29 Haziran 2009 Pazartesi

Mimar Kimdir?


Sözlükteki “yapıların tasarını yapıp bunların gerçekleşmesini sağlayan, yöneten kimse” denilmiş Hemen de örnek veriliyor; Mimar Sinan pek çok anıtsal yapıta imza atmıştır.

Yapılan tanımda “tasar” sözcüğü yeterince anlatmıyor mimarın yaptığını Sanıyorum “plan” yerine kullanılmış çünkü…Tasarlamaya tasar (plan)dan başlanır ama , yalnız tasar yetmez. Bu nokta dışında tanıma katılıyorum: Yapıların tasarımını yaratan, gerçekleşmesini yöneten şahıstır mimar.

Bu nedenle mimarlık, yalnızca bu günkü eğitim biçimiyle öğrenilebilecek bir beceri değildir. Kökeni neolitiğe dek varan usta çırak ilişkisinin, bir yöntem olarak kaçınılmazlığı mimarlık eğitiminde bu gün de apaçık ortadadır. Bütün ülkelerde bu böyledir. Üniversitelerin mimarlık diploması verebilmesi neredeyse yalnızca bizde kalmıştır.

Tanımdaki “tasarım” sözcüğü işin elbette en can alıcı noktası

Örneğin, Geçmişten ya da bir başka coğrafyadan Kopya veya taklit etmek tasarım değildir.

Geriye dönük çalışmak tasarım değildir.

Tasarım gelecek için yapılır.

Gelecek için yapılacak her iş, geçmişi,günü doğru bilmeyi, geleceği öngörmeyi,kültür yorumu yapabilmeyi gerektirir. Özellikle kültür yorumu yapamayan kişi, gerçek anlamıyla “mimar” adını taşıyabilecek kişi olamaz.

Mimar, yalnızca tasarımla yetinemez…

Mimar, tasarıma başlamasından, yapısının bitmesine dek başında olan kişidir. Uygulamayı yönetirken tasarımında değişiklikler yapabilir. (Ama yalnızca o yapabilir.)Yapısının gerçekleşmesini yönetirken o bir Opera şefidir. Birinci keman ölçüsünde keman çalmayı bilmesi gerekmez, ama onu devreye sokacağı noktayı bilir.

Tasarımın başından, yapının bitmesine varan yolun aşamalarından sorumlu olanların yaptıkları tek başına mimar adını almalarına yetmez. Anamalcı düzenin gereği ,yapı üretiminin akışının sonuna dek, parçaları ayrı ayrı denetimleri altında tutmak isteyenler, mimar adının başına ek tanımlamalar koymak zorunda kalmışlardır. Ya da işinin gerisini başkalarına bırakanlara mimar yerine yalnızca “tasarımcı” denilmiştir.

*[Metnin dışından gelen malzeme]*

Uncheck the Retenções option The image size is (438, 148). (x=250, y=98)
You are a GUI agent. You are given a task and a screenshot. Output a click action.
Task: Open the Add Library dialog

Türkiye’de yapı alanında yapılan en büyük yanlış, mimarlık işini proje ve kontrollük olarak (sözleşmelerine varıncaya dek) ayırmak olmuştur. Böylece mimarın elinden tasarımı alınıp, bu tasarımın uygulamasını denetleme işi verilmeyebilmiştir. Sonuç olarak yapı, bilecen emmilerin eliyle, tasarımında düşünülenin dışında “yanlış”a, “ucube”ye döndürülmüştür.

Çevremizin çirkinliğinin önemli nedenlerinden biri bu durumdur.
Özellikle eğitimden sonra yapı yapma olanağı bulamayanlar da bu bölünmeye seyirci kalmışlardır. (Çünkü yapı yapmanın ne olduğunu bilmiyorlardı.) Eğitimi de içinde olmak üzere tüm mimarlığımız bundan en kötü biçimde etkilenmiştir.